History junior Ron Camarota responds to a Sept. 26 column titled “Opinion: The university is not serious about renaming buildings honoring racists.”
The demand for changing the names of buildings or other facilities seems to me a purely emotional reaction and one that is not very well thought out. In the case of the Middleton Library, we must recognize that school officials at the time felt Troy Middleton had virtues and made contributions that earned him notice and recognition. A bit of research into his background will bear this out. Based on this, they felt he earned the honor of preserving his memory on a campus building. Frankly, his military service alone deserves recognition. That he held some beliefs we now consider unpopular and socially unacceptable should surprise nobody. Such negative beliefs were still deeply seated in southern society during his lifetime.
Thankfully, evolution is hard at work. The process continues in our species — painfully slow in many areas — but we evolve, nonetheless. We have learned to change. I believe judging people who lived in the past by today’s moral and ethical standards is unfair, misleading, and simply wrong. It serves no meaningful purpose. History can be explored, more deeply examined and researched to provide revisions that offer clarity and a better understanding, but it cannot be changed.
With obvious exceptions, is it right to judge a person’s life by one specific parameter alone? If so, this suggests we should reconsider how Abraham Lincoln is remembered. After all, during the civil war, his deepest belief and driving principle was the preservation of the Union. He was willing to negotiate with the Confederacy for a settlement on the issue of slavery, i.e., allow existing slave states to remain, with no new states added, if it would end the war and preserve the union. Do you consider him racist?
I always found it interesting that Franklin Roosevelt’s family fortune was built, in part, on dealing opium to China! Morally reprehensible and highly illegal today, of course, it was an incredibly profitable practice that was overlooked, even tolerated at the time because elitist profiteers in the west cared little for the plight of the people in far off Asia. Since Roosevelt benefited directly from this fortune, would you call him and his family racist?
It was not specifically mentioned, but I do believe Confederate monuments should be removed. Not specifically on racial grounds, but because the Confederates rebelled against the Union. They chose armed conflict over diplomacy, and they lost their bid for separation. Their ideology and separatist ways were a threat to democracy and social order. They remain so even today and should be removed from our collective consciousness.

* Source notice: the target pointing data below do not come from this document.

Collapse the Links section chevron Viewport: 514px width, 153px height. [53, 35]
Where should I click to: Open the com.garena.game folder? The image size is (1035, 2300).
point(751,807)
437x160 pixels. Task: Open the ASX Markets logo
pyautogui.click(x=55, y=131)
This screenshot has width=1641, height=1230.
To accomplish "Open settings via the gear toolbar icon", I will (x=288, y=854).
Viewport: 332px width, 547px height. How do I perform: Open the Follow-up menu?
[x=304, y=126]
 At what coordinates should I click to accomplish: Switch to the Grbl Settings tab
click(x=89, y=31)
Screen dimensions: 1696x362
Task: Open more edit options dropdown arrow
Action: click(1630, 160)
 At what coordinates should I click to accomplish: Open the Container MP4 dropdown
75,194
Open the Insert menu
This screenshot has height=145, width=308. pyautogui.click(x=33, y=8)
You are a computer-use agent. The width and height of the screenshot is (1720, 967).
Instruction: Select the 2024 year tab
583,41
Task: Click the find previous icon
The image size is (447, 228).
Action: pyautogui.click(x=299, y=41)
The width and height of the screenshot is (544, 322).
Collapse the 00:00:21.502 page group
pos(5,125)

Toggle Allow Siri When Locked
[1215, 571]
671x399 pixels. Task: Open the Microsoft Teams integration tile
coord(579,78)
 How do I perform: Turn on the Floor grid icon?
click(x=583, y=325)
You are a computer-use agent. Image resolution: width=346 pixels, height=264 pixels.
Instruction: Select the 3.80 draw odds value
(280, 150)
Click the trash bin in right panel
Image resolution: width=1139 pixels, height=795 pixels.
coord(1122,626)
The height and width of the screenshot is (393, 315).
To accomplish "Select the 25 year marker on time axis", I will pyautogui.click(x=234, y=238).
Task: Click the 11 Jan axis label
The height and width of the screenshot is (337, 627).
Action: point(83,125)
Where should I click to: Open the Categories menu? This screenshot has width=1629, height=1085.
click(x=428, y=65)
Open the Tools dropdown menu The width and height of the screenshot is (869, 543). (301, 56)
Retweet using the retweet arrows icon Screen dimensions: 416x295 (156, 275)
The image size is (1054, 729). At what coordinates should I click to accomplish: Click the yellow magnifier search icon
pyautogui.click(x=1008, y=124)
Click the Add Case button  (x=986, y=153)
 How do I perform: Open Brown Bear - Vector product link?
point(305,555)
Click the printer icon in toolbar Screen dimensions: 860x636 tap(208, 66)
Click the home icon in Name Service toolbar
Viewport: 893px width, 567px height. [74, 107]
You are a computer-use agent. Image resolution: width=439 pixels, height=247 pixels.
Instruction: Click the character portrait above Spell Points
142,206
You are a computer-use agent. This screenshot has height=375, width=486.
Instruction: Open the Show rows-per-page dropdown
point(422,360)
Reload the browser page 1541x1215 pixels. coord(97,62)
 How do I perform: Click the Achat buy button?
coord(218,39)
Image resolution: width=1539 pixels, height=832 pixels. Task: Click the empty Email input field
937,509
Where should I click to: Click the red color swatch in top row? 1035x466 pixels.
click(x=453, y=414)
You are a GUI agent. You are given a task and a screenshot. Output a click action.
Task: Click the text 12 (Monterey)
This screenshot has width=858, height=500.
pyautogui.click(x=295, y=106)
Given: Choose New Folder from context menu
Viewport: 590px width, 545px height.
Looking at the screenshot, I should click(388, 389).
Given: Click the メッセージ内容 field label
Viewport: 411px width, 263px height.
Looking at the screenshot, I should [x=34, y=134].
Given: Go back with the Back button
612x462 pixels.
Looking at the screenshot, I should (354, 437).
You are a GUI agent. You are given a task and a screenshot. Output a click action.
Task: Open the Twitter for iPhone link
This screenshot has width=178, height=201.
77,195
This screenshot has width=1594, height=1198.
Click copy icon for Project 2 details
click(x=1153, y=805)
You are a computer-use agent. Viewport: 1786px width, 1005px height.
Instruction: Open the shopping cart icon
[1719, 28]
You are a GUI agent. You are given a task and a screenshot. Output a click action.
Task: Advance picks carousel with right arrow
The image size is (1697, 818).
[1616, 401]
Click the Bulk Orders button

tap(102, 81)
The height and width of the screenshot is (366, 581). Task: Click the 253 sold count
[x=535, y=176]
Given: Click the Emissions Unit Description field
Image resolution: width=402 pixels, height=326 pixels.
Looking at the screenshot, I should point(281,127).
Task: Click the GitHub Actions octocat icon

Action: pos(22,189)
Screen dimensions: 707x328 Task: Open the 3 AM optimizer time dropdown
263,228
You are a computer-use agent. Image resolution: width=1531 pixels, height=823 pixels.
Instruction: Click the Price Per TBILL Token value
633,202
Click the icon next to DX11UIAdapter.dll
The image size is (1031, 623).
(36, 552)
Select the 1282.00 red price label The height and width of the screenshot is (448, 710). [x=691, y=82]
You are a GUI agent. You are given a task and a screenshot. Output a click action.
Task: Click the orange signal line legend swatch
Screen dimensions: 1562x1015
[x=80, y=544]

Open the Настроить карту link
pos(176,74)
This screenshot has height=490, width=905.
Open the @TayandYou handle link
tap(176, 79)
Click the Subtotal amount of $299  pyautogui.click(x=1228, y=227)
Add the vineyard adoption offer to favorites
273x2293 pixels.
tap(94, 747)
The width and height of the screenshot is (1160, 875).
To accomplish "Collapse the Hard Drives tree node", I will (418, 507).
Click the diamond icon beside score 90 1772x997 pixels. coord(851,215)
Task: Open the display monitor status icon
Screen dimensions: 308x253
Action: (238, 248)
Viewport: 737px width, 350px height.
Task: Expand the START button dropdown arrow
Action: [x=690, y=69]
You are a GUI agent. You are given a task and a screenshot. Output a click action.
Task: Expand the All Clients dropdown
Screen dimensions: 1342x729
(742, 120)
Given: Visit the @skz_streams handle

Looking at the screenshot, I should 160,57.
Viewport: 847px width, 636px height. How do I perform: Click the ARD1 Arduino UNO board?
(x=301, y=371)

Arguing for a name change is, at best, a fleeting gesture that will not be long remembered. How would this make anyone’s life better? What terrible wrong does it right? It’s a distraction from more pressing issues facing school administration. I cannot see how this does anything more than make students and citizens who are displaying outrage and white, liberal guilt feel good about themselves. Think bigger! Take action on something that will bring change — real change. One doesn’t have to look hard to see there is much that can be done to make life even a bit better for people.
Changing the name of the Middleton Library is just not one of them.